> _DATA FOR THIS EXERCISE_:
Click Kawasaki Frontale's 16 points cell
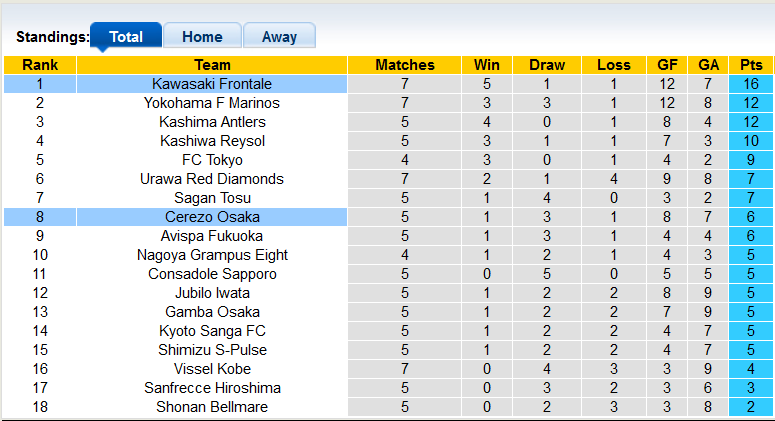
---
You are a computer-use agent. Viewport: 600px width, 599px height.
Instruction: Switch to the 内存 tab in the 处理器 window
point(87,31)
==
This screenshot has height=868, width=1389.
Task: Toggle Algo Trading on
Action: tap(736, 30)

> _GOAL_: Rewrite the lines from the one containing "This screenshot has height=868, width=1389." through the one containing "Action: tap(736, 30)", inclusive, putting "Switch" in place of "Toggle" and changing nothing else. Give only those lines.

> _EXPECTED ANSWER_:
This screenshot has height=868, width=1389.
Task: Switch Algo Trading on
Action: tap(736, 30)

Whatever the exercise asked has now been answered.